If that were true, our dogs would not work for children!  And quite frankly, they wouldn't work for lots of people in general who are softer voiced with passive mannerisms.  I don't want my dogs doing things because they think they have to in order to please me.  Instead I want them to choose the behaviors they know will please me because that choice will lead to great things happening.  I'm not going to debate this highly debate triggering topic in this blog because it would be totally one-sided.  But I'm happy to show you the science behind positive reinforcement training if want to see it.

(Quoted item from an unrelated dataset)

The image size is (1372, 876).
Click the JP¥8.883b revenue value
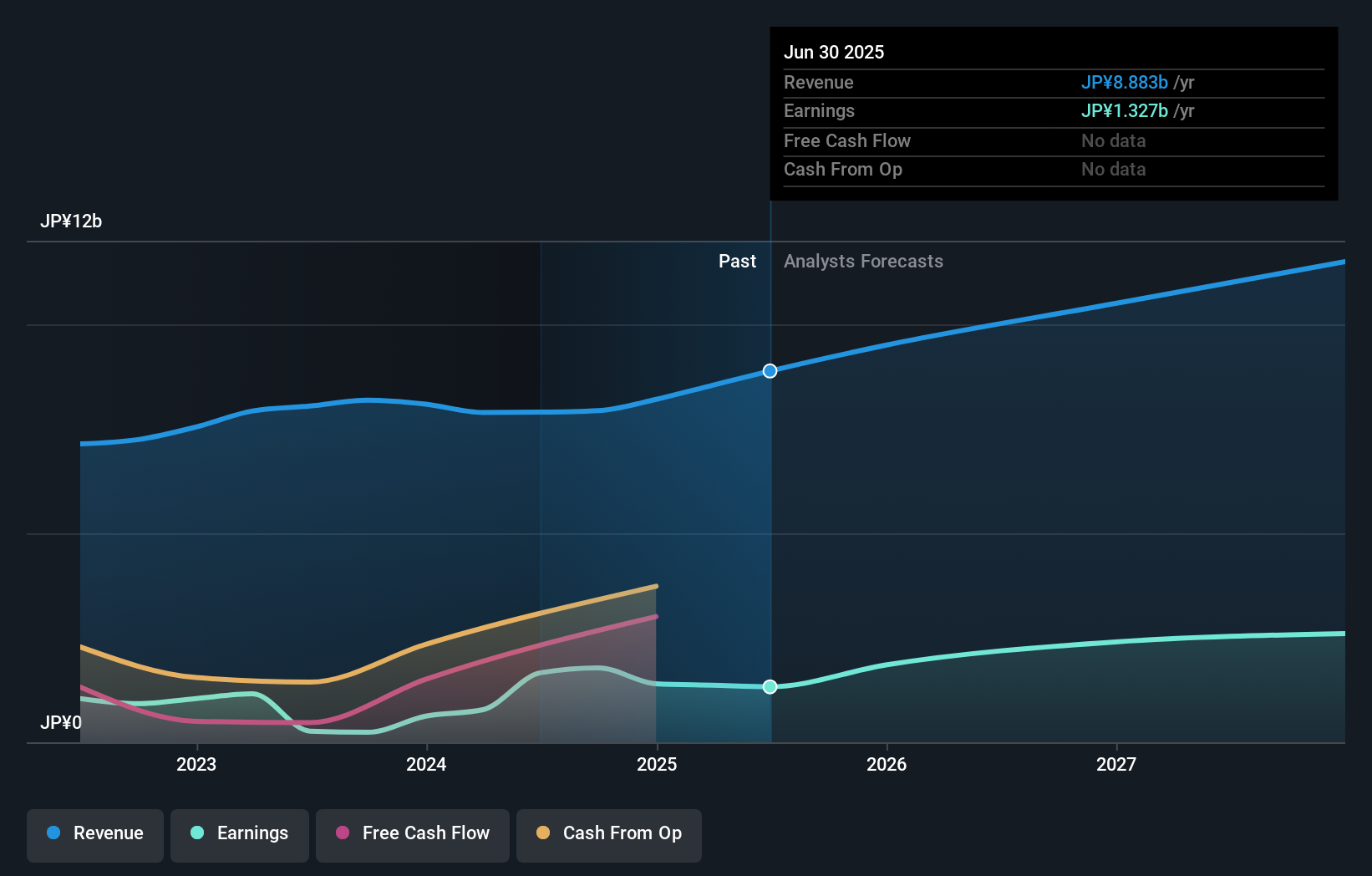point(1124,83)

Instead I want to talk a little bit about being a "Cookie Pusher!"  This seems to be a common topic that some people look at using treats as reinforcement as a great thing while others would rather not use treats as reinforcement.  If you check out the February posts on Reinforcement, linked here, you can see how I use lots of different reinforcement methods in training.  So today I'm going to focus on how I use food reinforcement for various types of training.

Training New Skills

The #1 reason so many dog trainers use treats during training sessions is that it is easiest for humans to use quickly and effectively to tell a dog when they are doing something right.  When you are training something totally new, timing is everything!  Being able to mark, reinforce, and repeat rapidly can make or break your training ability.  Once your dog learns the behavior you can add in other forms of reinforcement, but food helps you get to that point.

Training Around Distractions

It's easy to use a wide variety of value in food reinforcement and adjust the value to be greater or equal to the distraction that presents itself.  This is especially important when training in public environments!  I like mix up a bag of Puppy Trail Mix before heading out to train at the local park, community event or pet friendly environments.  Then I can use this Trail Mix while training Service Dog Public Access as well.  (Directions for Trail Mix below!)

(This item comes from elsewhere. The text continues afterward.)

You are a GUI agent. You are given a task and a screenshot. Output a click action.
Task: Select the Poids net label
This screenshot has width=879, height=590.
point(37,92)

Training Around Fearful Distractions

If you're dog has a fearful response to practically anything (thunder, people, snakes...anything real or imagined!) you can use high value food reinforcement to carefully desensitize your dog to that fear, then countercondition them to believe that object is not so scary because it predicts great things are coming.  This is a very challenging process, so if your dog is fearful you want to work with a Behavior Consultant to create a training plan to work on this correctly.  Otherwise you can actually make your dog's fear worse if you attempt this incorrectly!

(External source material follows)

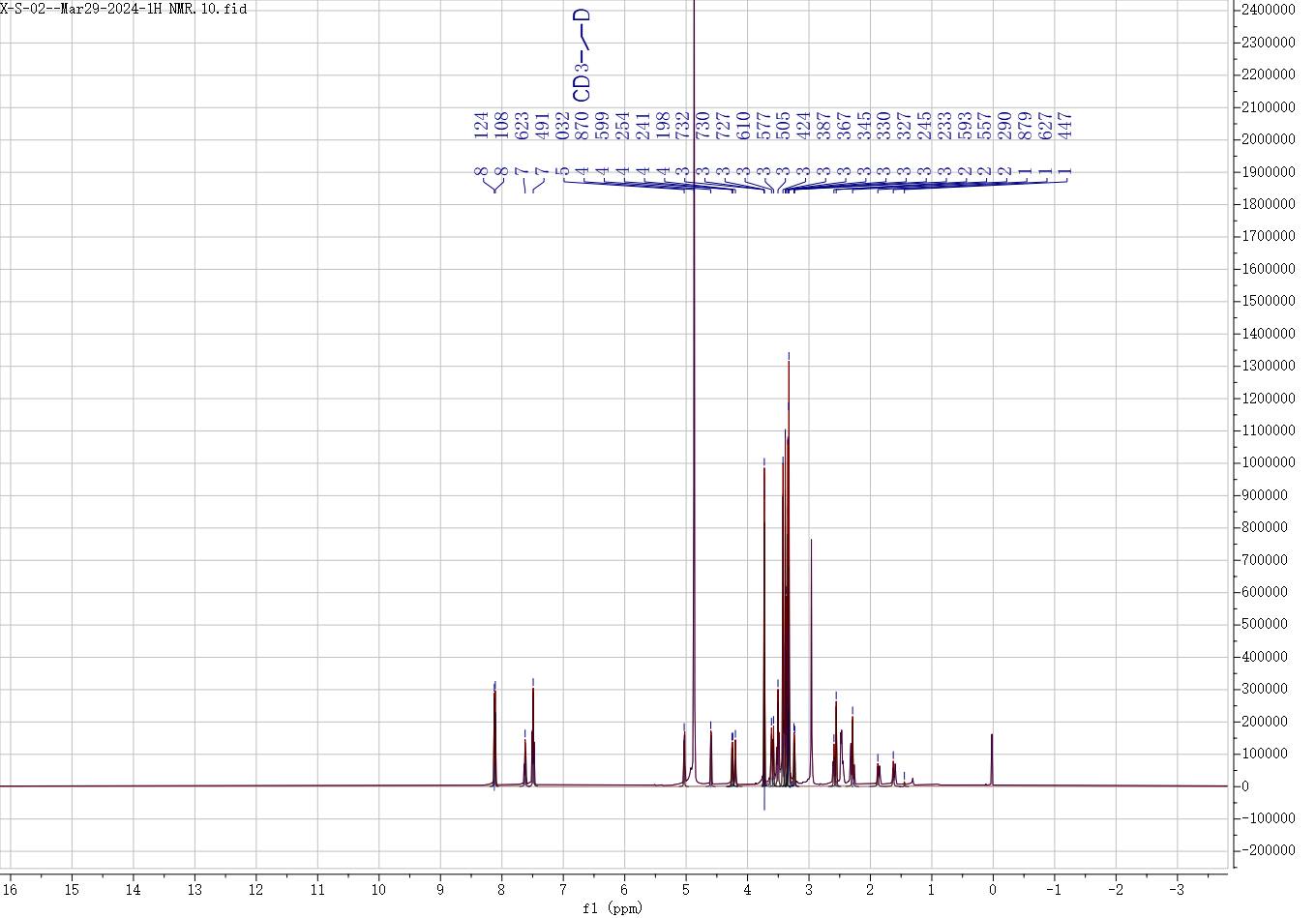
Task: Click the reference peak at 0 ppm
Action: (x=992, y=759)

What treats do I use and how do I use them?

This is a question I get asked quite regularly!  So I created this list of frequently used dog treats that my dogs like and reasons that I use them.

Puppy Trail Mix

Making trail mix is really easy!  I use about 50% low value treats like kibble or small pieces of milkbones, 25% mid-value treats, and 25% high value treats.  Of course I adjust those percentages based on the training I have planned.  If I'm working a higher distraction environment or generalizing a fairly new behavior I want a higher value mix.

To use the trail mix, is dependent on the training session.  If I'm working on a concept such as checking in with me on a hike, I'm going to toss out variable treats of mixed value when my dog repeats the behavior I'm working on.  This way the dog has no idea what treat they will earn which keeps them trying and offering the behavior frequently.  If I'm not working on a specific concept by want to reinforce known behaviors, I'm going to use the lower value treats to reinforce easy behaviors and pick out the higher value for more difficult behaviors or newer behaviors.

All of my training clients know that my treat bag is typically filled with a variety of treats.  This is especially important with picky eaters or working with multiple dogs as a treat that is low value to one dog might be high value to another dog.

I hope this post helps you to learn to use your "Cookies!" more effectively in training sessions!